----- Kutipan Dokumen -----
Islam, Kepemimpinan Perempuan, dan Seksualitas adalah salah satu buku yang ditulis pada tahun 2017 oleh Neng Dara Affiah. Buku ini menjelaskan rekaman dan catatan jejak gerakan perempuan Indonesia dengan penanda Era Reformasi. Secara garis besar, buku ini menjelaskan tiga inti pembahasan, antara lain: Islam dan Kepemimpunan Perempuan; Islam dan Seksualitas Perempuan; dan Perempuan, Islam, dan Negara.
-----
**Petunjuk Kerja**
A – Jawab pertanyaan berikut berdasarkan kutipan tentang buku Neng Dara Affiah:
(i) Pada tahun berapa buku itu ditulis?
(ii) Era apa yang menjadi penanda jejak gerakan perempuan Indonesia dalam buku itu?
(iii) Apa inti pembahasan ketiga yang disebutkan?
B – Teruskan kutipan tentang buku Neng Dara Affiah, dimulai setelah kalimat terakhirnya.
Materi ini tidak perlu dipakai.
----- Data Hasil Ekstraksi -----
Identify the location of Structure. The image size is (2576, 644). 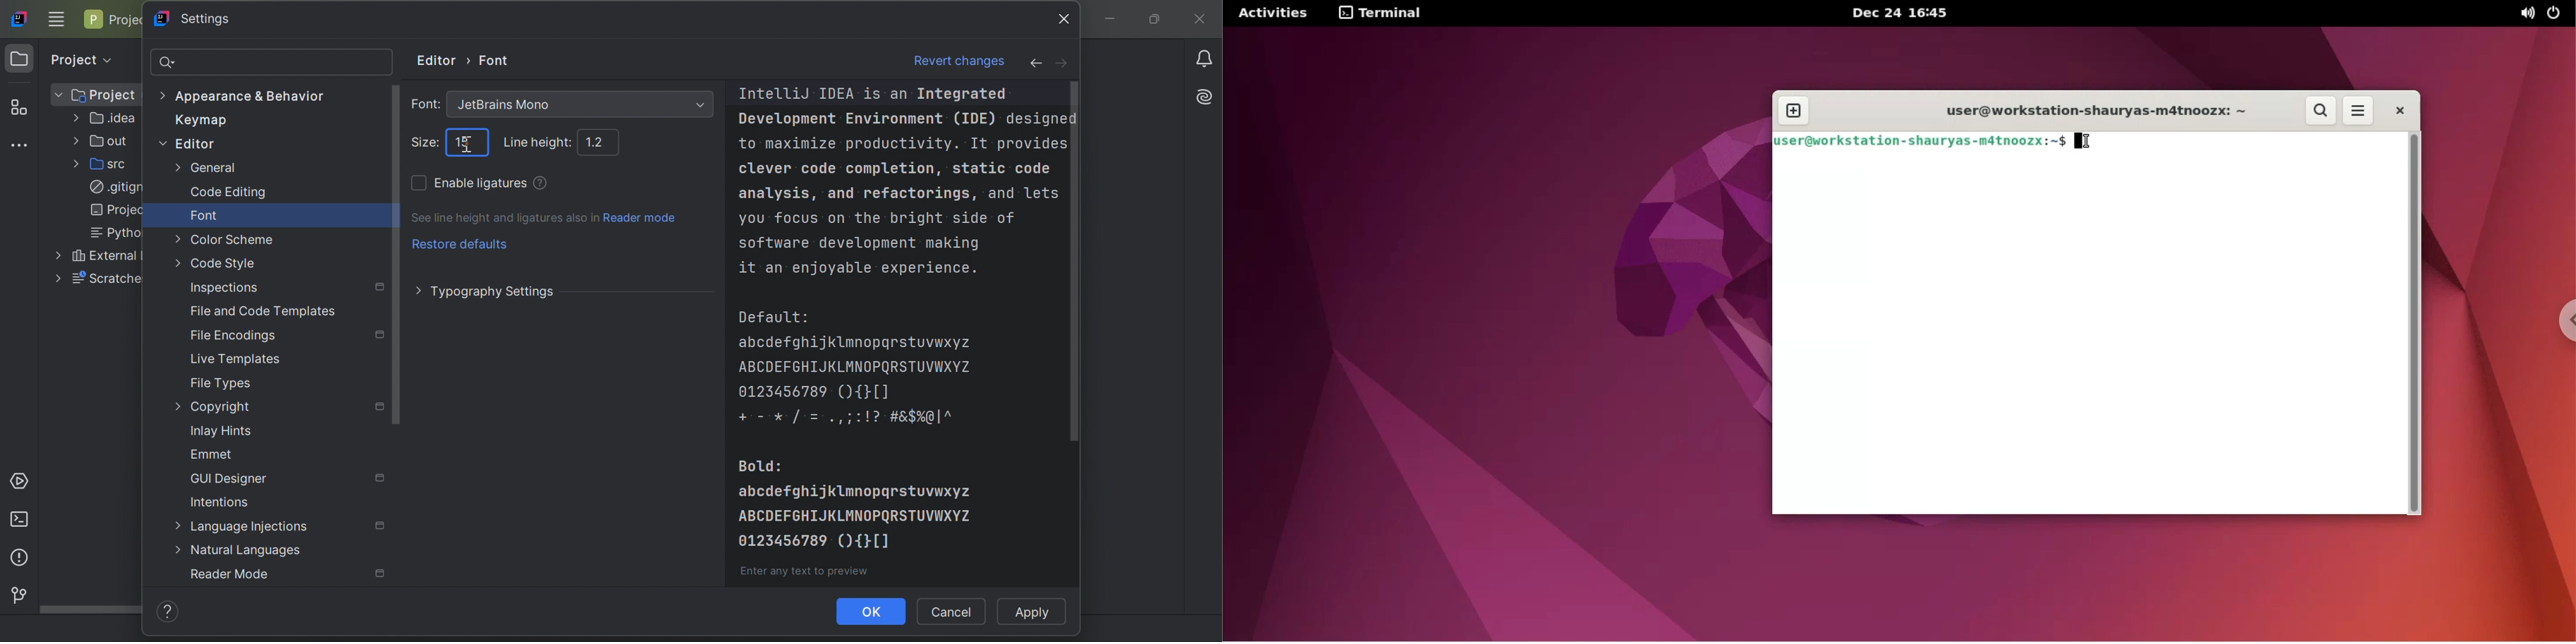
-----
----- Data Hasil Ekstraksi -----
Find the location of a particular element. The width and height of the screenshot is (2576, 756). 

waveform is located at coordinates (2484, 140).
-----
**Jawaban Latihan**
A –
(i) 2017
(ii) Era Reformasi
(iii) Perempuan, Islam, dan Negara

B –
Bab Pertama: Islam dan Kepemimpinan Perempuan yang terbagi pada tujuh sub-bab. Namun, saya hanya akan membahas tiga dari tujuh sub-bab tersebut. Sub-bab pertama adalah Islam dan Kepemimpinan Perempuan yang pada sub-bab ini disajikan Q.S. Al-Hujurat 49:13 yang membahas tentang keutamaan ajaran Islam yang memandang manusia secara setara dengan tidak membeda-bedakan mereka berdasarkan kelas sosial, ras, dan jenis kelamin. Dalam agama Islam yang menjadi pembeda adalah kualitas ketakwaan dan kebaikan selama hidup di dunia untuk menjadi warisan amal baik yang ditinggalkannya setelah meninggal.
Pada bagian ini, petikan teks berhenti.